Yo no PODÍA seguir fuera más tiempo. Me levanté y entré en el salón.
Millie le estrujaba entre sus brazos y dirigía su mirada hacia abajo, a su catalejo. Él parecía un pez sobre el hielo.
Millie debió de pensar que yo quería hablar con él sobre los procedimientos editoriales.
—Perdona, pero tengo que peinarme —dijo, mientras se marchaba de la habitación.
—Qué simpática es, ¿verdad, señor Burnett? —le pregunté.
Él, tratando de recobrar un buen aspecto, se estiró la corbata.
—Perdone —dijo—, ¿por qué insiste en llamarme «señor Burnett»?
—Hombre, ¿no lo es usted acaso?
—Yo soy Hoffman. Joseph Hoffman. Vengo de la Compañía de Seguros Curtis Life y he venido por la postal que nos envió.
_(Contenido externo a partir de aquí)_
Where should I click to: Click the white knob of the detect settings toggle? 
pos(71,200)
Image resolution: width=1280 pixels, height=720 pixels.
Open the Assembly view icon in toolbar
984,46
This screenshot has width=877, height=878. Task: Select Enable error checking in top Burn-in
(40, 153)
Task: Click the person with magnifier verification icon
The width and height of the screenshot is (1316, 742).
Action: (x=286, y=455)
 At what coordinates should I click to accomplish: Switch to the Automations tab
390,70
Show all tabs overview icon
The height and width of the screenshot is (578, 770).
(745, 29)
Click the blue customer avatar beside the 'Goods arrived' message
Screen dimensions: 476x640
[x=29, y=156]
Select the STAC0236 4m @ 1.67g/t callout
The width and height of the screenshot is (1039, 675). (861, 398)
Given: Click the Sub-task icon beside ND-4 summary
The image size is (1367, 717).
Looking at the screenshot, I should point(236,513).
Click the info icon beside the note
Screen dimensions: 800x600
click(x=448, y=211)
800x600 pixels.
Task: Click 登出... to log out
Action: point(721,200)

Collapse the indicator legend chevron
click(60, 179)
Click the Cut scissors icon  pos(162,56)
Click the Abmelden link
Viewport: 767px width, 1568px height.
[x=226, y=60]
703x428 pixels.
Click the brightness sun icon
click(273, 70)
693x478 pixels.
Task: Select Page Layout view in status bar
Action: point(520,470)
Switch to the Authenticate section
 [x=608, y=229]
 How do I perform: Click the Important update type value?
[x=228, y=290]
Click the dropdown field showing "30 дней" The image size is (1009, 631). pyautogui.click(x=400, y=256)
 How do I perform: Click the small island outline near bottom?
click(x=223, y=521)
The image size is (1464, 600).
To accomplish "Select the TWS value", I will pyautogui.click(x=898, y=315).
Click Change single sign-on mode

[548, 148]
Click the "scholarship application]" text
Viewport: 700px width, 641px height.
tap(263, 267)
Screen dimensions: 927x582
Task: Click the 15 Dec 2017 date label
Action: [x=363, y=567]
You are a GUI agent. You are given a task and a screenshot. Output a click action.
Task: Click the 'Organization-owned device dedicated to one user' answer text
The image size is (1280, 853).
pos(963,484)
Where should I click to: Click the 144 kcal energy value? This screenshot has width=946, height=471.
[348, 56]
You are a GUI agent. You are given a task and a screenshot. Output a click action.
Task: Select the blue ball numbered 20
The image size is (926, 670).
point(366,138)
—Pero yo no he enviado ninguna postal.
—Nosotros recibimos una.
—No les he enviado nunca nada.
—¿No es usted Andrew Spickwich?
—¿Quién?
—Spickwich. Andrew Spickwich, de la calle Taylor, 3631.
Millie regresó y volvió a engancharse a Joseph Hoffman. Yo no tuve el valor de decirle nada.
Cerré la puerta con mucha suavidad, bajé las escaleras y me fui a la calle. Anduve calle abajo parte de la manzana y, entonces, vi cómo se apagaban las luces.
Corrí como un loco hacia mi habitación, con la esperanza de que quedara algo de vino en aquella jarra enorme que había encima de la mesa. Sin embargo, nunca creí que fuera a tener tanta suerte, porque encarno una de esas odiseas que viven determinado tipo de personas: difusa oscuridad, reflexiones poco prácticas y deseos reprimidos.